Curtis closed 1959 with a United Artists sextet album sum NO EASY, produced by Tom Wilson, the creator of Transition Records, who'd become something of an Alfred Lion protégé". In fact, Alfred bought many of the Transition masters when the company was going out of business and issued the label's final session HERE COMES LOUIS SMITH on Blue Note. Wilson moved on to UA where he did a number of excellent albums, many in the Blue Note mold. (In the sixties, he went on to produce Bob Dylan and Simon and Garfunkel for Columbia and Frank Zappa's Mothers of Invention for Verve.)


SLIDING EASY found Hank Mobley in the tenor chair with Benny Golson concentrating on the arrangements. Lee Morgan is on trumpet and the rhythm section is pure Detroit (Tommy Flanagan, Paul Chambers and Elvin Jones).


In February 1960, the Jazztet, a sextet under the leadership of Benny Golson and Art Farmer, made their first album. Curtis Fuller was the trombonist and McCoy Tyner made his recording debut as the pianist. The Jazztet became a very successful unit from the start, but Fuller and Tyner left a few months into the life of the band. They were headed in other directions.


McCoy found his destiny with John Coltrane's quartet. Armed with a major label contract from Columbia/Epic, Curtis formed his own quartet. But work was sparse, and he toured Europe with the Quincy Jones Orchestra and South America with an all-star package that included Zoot Sims.

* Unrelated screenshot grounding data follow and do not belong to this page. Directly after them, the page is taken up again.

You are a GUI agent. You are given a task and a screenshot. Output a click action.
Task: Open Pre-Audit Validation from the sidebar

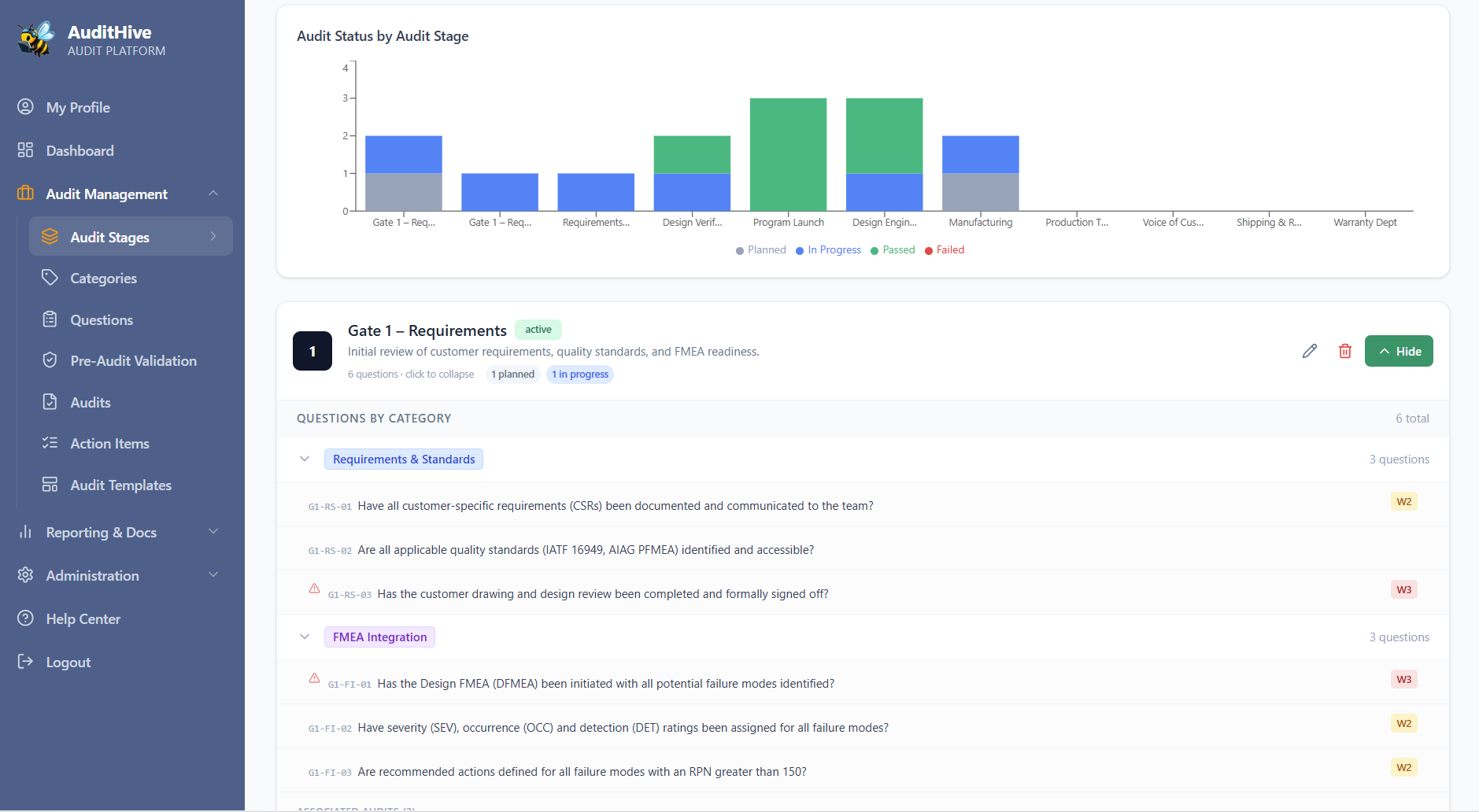[133, 360]
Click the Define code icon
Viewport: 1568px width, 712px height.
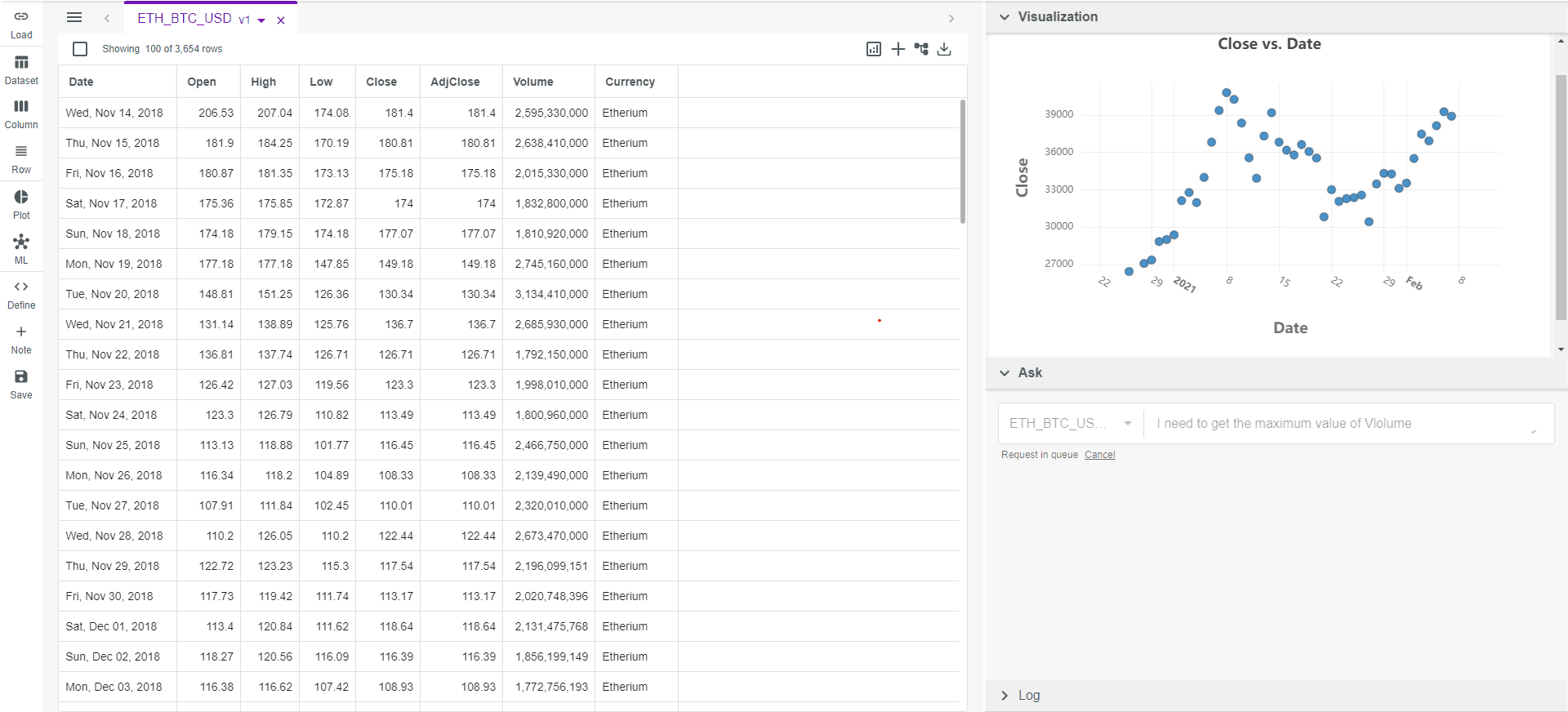(21, 294)
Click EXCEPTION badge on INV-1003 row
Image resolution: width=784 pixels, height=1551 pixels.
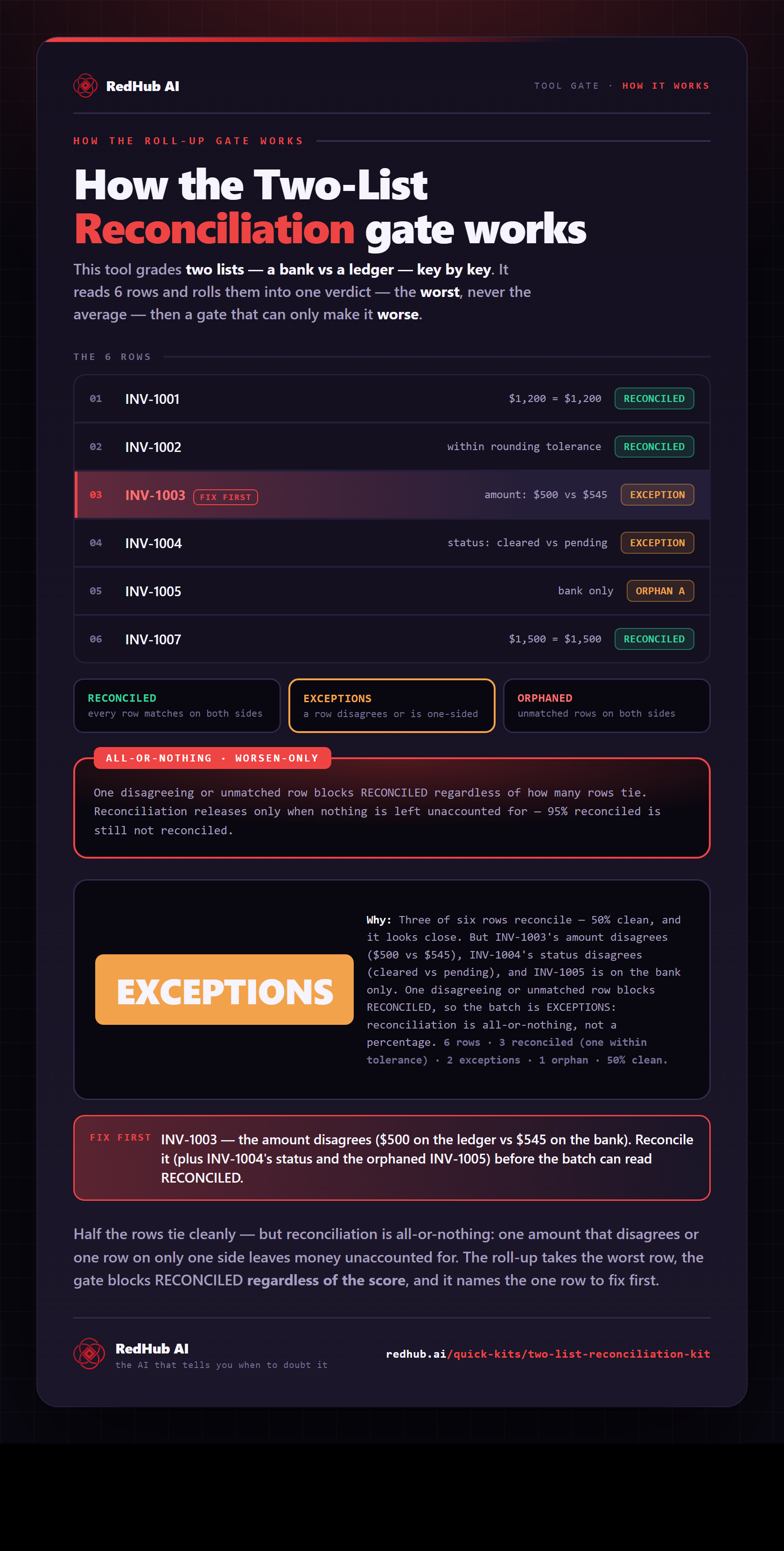pos(657,495)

In the summer of '61, Curtis made Art Blakey's Jazz Messengers a sextet for the first time. The combined writing and playing talents of Fuller, Freddie Hubbard, Wayne Shorter and Cedar Walton, driven by Blakey and Jymie Merritt (later Reggie Workman), created one of the most exciting and distinctive bands in the history of hard bop. For three years, this group recorded one classic performance after another. With only three horns atop Blakey's volcano, they achieved a sound damn near as big as Basie's.


Curtis stayed with the Jazz Messengers until February 1965 by which time Lee Morgan had rejoined the band and John Gilmore and John Hicks had replaced Shorter and Walton. He spent the rest of that decade freelancing around New York, adding his beautiful sound to a number of Blue Note dates such as Lee Morgan's TOM CAT, Hank Mobley's A CADDY FOR DADDY, Joe Henderson's MODE FOR JOE and Wayne Shorter's SCHIZOPHRENIA.


But the jazz scene of the late fifties was unraveling economically and artistically. "Those were great times. We'll never see anything like that again. I had an apartment on 101st Street. Jimmy Heath was living with me for a while after he came back to New York. Coltrane was on 103rd. We were best friends, and he used to send guys around from his apartment to mine all the time. Sometimes, I think he just wanted to be alone and practice. But guys were coming over constantly, jamming and working on things. Paul Chambers used to drag his bass all the way in from Brooklyn on the subway just to make music. It was really something else.


"Certainly, there were a lot of special times after that. I remember one night in the late seventies. Dexter Gordon and I closed Bradley's and went on to one of those bars in the West Village. I can't think of the name of it. Anyway, Tommy Flanagan and Jimmy Rowles were there at the piano, trying to stump each other on tunes and changes. It was unbelievable how many obscure, beautiful tunes they knew. Dexter's gone. Now Rowles is dead—"


In the six years between 1957 and '62, Curtis Fuller made 19 albums as a leader. In the 34 years since, he's made six. But that is a statement on the state of the recording industry not Fuller's activity or growth. During the seventies and eighties, he was very active with the Timeless All-Stars, a superb band that included Bobby Hutcherson, Harold Land, Cedar Walton and Billy Higgins. He worked with such masters as Count Basie and Dexter Gordon and took part in all-star events built around Blakey's Jazz Messengers and Golson's Jazztet.


After some health problems in the early nineties, Curtis is active again. What is as remarkable about Curtis Fuller as his lyrical improvising and ingenious writing is his personality. On the road, on stage or in the studio, Curtis is a relaxed professional who lifts every situation with his incredible sense of humor and his natural sparkle.”